Supplied records Block Start
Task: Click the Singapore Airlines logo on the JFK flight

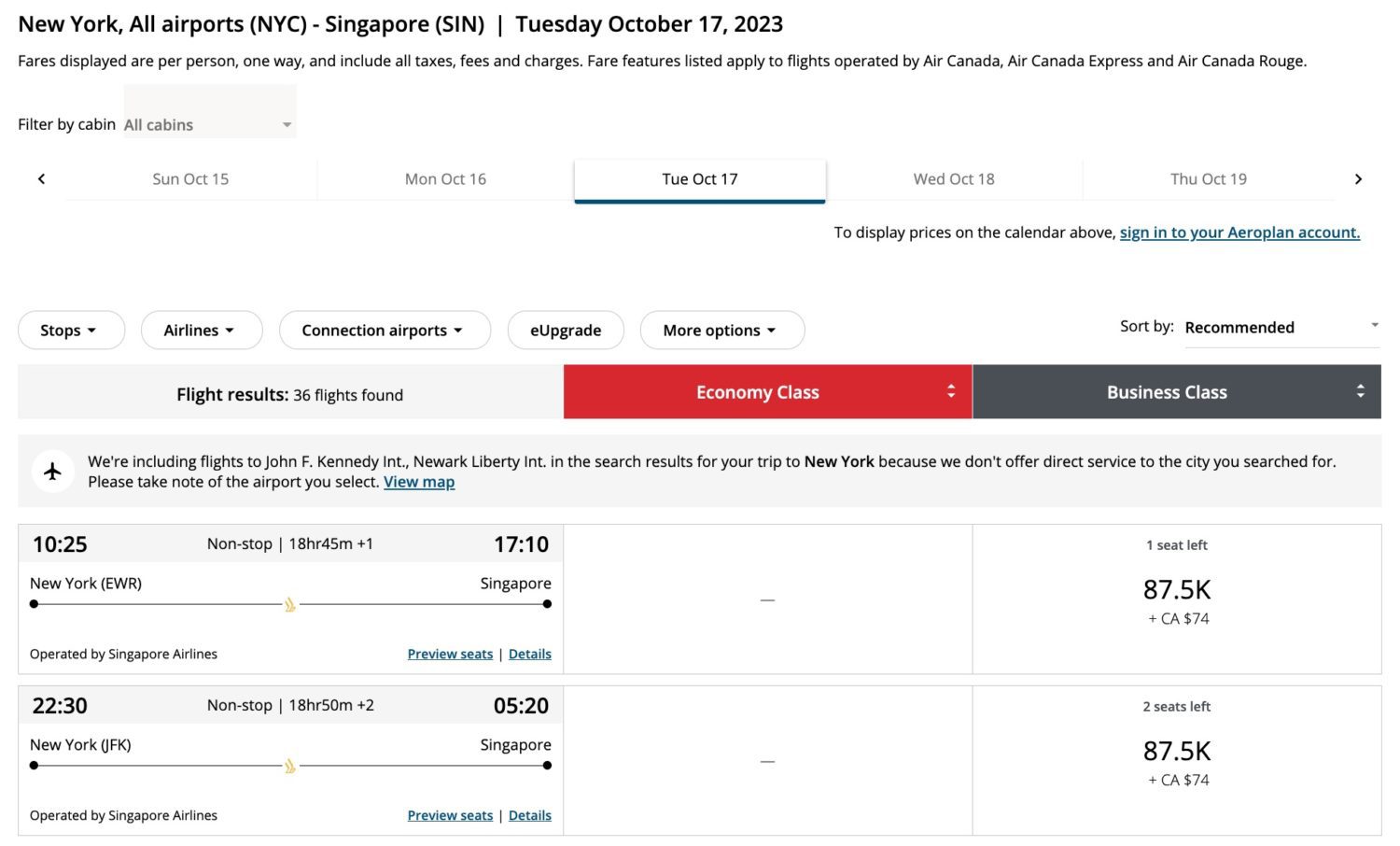Action: pyautogui.click(x=289, y=765)
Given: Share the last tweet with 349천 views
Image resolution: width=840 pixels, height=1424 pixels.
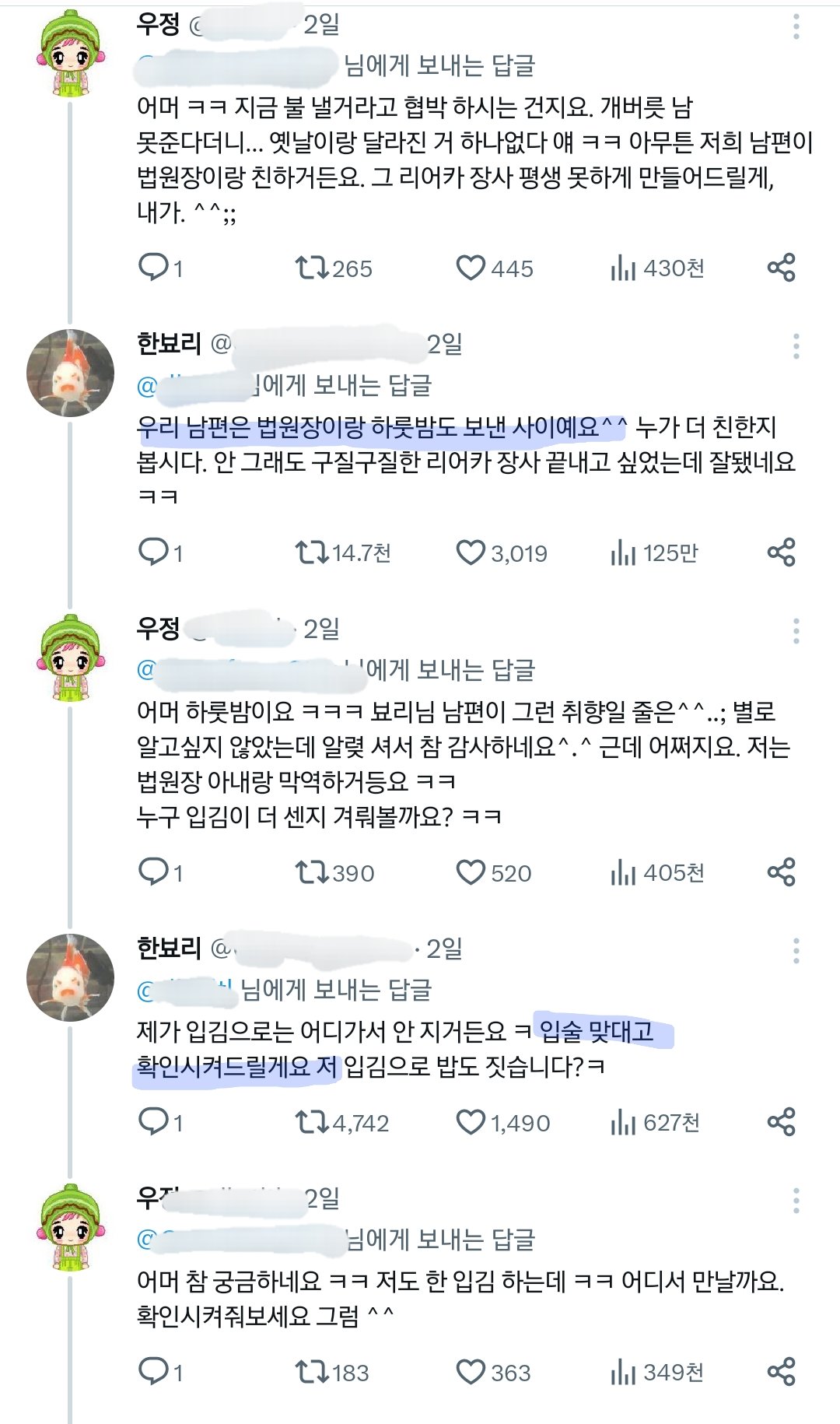Looking at the screenshot, I should tap(781, 1372).
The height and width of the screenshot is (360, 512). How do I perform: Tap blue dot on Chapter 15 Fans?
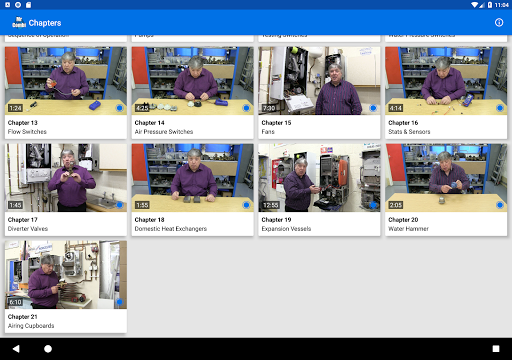pyautogui.click(x=373, y=108)
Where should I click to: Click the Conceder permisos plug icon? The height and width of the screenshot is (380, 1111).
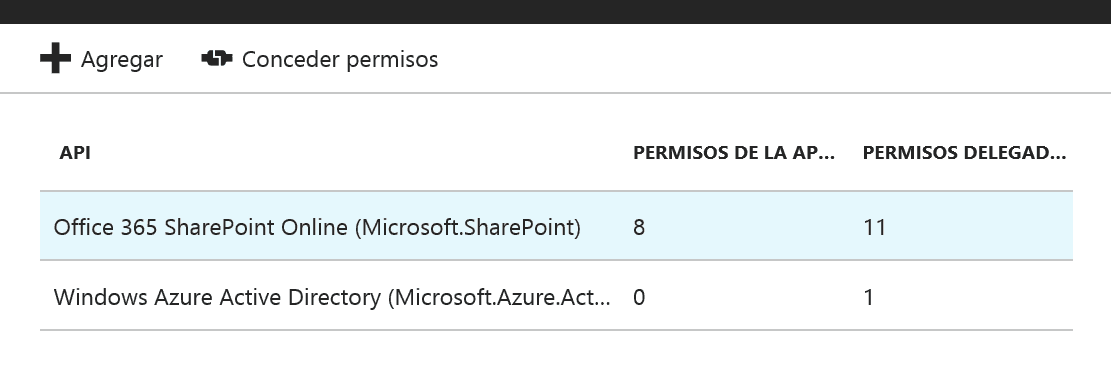217,58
Supplied records Block End
== Task to carry out ==
Give every line above again exactly, omitting whatever pictures appear.

== Solution to this problem ==
Task: Click the Singapore Airlines logo on the JFK flight

Action: pyautogui.click(x=289, y=765)
Given: Share the last tweet with 349천 views
Image resolution: width=840 pixels, height=1424 pixels.
Looking at the screenshot, I should tap(781, 1372).
The height and width of the screenshot is (360, 512). How do I perform: Tap blue dot on Chapter 15 Fans?
pyautogui.click(x=373, y=108)
Where should I click to: Click the Conceder permisos plug icon? The height and width of the screenshot is (380, 1111).
217,58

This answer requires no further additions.